MANILA – The consolidated petitions calling for junking the recent martial law declaration of President Rodrigo Duterte covering the whole of Mindanao were deemed Monday as having been submitted for resolution.
The May 23 martial law declaration was triggered by the violent standoff in Marawi City sparked by the resistance put up by followers of the terrorist Maute Group to an attempt by government forces to serve a warrant of arrest on Abu Sayyaf sub-leader Isnilon Hapilon, who had ostensibly gone to the Islamic City of Marawi to join forces there with Maute in trying to stake a “wilayat” or so-called province of the Middle East terrorist Islamic State of Iraq and Syria (ISIS) in Mindanao and, by inference, Southeast Asia.
On Monday (June 19), the Office of the Solicitor General, the government’s highest lawyer, and the rest of the petitioners, including Albay Representative Edcel Lagman, submitted their respective referendums.

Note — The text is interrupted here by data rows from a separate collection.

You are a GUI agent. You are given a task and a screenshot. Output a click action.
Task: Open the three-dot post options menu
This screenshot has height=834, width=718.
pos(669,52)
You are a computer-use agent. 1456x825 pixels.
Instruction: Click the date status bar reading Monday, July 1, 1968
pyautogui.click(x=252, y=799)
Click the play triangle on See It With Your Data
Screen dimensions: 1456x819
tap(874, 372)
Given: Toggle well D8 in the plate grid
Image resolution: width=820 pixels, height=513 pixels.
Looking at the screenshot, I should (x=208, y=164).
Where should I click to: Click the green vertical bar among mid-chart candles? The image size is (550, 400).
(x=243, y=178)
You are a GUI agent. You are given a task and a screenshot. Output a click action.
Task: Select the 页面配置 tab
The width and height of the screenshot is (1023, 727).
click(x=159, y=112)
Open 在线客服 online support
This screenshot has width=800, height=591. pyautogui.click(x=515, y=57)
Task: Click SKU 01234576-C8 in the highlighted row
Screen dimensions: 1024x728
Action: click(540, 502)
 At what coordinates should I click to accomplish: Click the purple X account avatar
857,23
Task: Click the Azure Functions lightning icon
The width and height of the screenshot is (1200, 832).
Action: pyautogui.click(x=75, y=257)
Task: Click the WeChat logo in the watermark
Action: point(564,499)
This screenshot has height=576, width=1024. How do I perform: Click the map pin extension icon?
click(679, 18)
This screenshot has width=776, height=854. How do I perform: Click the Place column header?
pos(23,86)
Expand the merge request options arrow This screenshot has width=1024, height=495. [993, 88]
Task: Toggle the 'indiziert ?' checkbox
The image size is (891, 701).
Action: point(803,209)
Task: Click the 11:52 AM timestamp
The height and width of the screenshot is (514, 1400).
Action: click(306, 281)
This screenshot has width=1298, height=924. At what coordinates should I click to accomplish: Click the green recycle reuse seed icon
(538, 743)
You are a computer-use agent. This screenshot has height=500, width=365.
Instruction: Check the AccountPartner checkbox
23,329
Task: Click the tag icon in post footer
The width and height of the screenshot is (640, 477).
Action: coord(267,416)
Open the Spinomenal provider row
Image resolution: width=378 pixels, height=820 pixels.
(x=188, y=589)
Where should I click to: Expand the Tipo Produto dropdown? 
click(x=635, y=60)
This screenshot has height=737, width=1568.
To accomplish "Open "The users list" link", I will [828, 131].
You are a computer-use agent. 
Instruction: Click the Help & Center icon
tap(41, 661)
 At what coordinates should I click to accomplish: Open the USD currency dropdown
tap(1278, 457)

In his memorandum, Solicitor General Jose Calida argued that the declaration of martial law was needed and justified. The petitioners stressed the point that what happened in Marawi did not constitute rebellion but was
The OSG noted that the opposing petitioners failed to prove there was abuse of authority by the President in exercising his martial law powers, or even substantiate their contention that there was no factual basis for doing so.
‘No need for ML, troops can stay in Marawi’
In the memorandum submitted to the Supreme Court, Lagman said confronting and defeating the Maute group does not need the imposition of martial law where there is no actual “invasion or rebellion” when the public safety requires such imposition or suspension and when there is no sufficient factual basis for the same.”
“Moreover, the regime of martial law can drastically result in abuses, atrocities, repression and curtailment of human rights and civil liberties as was the experience during the martial law regime of President Marcos,” he added.
Lagman, together with Reps. Gary Alejano, Tom Villarin, Teddy Baguilat, Emmanuel Billones and Edgar Erice have filed a petition asking the Supreme Court to revoke the martial law declaration.
Magdalo partylist Representative Alejano on Monday described as “a bluff” President Rodrigo Duterte’s statement that he would pull out the military from Marawi City if the Supreme Court ruled against his martial law declaration.
Several lawmakers also said that with or without the SC ruling, martial law should be lifted because of the impact of the fighting on the people.
“The President is just bluffing. Military operations can continue, which is the case in the past, even without martial law,” Alejano said.
“This is disinformation trying to deceive the people because the calling out powers of the president would not be affected by the adverse ruling of the SC,” he added.
He said Duterte’s constant mention that he would resort to martial anew if needed was a way of conditioning the mind of the people.”This is dangerous,” Alejano said.
Ifugao Rep. Teddy Baguilat said the deployment of the military to fight insurgency and terrorism are regular functions of the military.
“We should not equate martial law declaration with mobilization of troops or make it a precondition to strong counter-terrorism actions,” he said.
Baguilat also said that the troops should remain in Marawi City, even if martial law was lifted, until the city is cleared of the Maute forces and the threat is contained.
Akbayan partylist Villarin, Anakpawis Rep. Ariel Casilao and Lagman stood firm that there was no need for martial law to contain the Maute group.
“The existing security mechanisms of the state are enough to quell the remaining threat of Maute and other terror groups,” Casilao said.
‘Let Duterte do his job protecting people’
In a related development, the OSG asked the Supreme Court to allow President Duterte “to perform his constitutional mandate of protecting the people.”
SG Calida underscored: “The Constitution declares in no uncertain terms that the prime duty of the government is to protect the people … In faithful compliance with this duty, President Duterte saw it fit to exercise his constitutional power to declare martial law.”
Calida argued that, while it is easy to brush aside the armed attacks in Marawi City and elsewhere in Mindanao as common crimes bereft of any political motive or color, “these attacks are atypical of previous terrorist activities in Mindanao.”
According to Calida, the magnitude and scope of the rebellion, and how it has endangered public safety in the entire Mindanao region, validates the need for the proclamation of martial law and the suspension of the privilege of the writ of habeas corpus.
“As the survival of the State hangs in the balance, I implore the Honorable Supreme Court to sustain the constitutionality of Proclamation No. 216, and allow the President to perform his constitutional mandate of protecting the people.”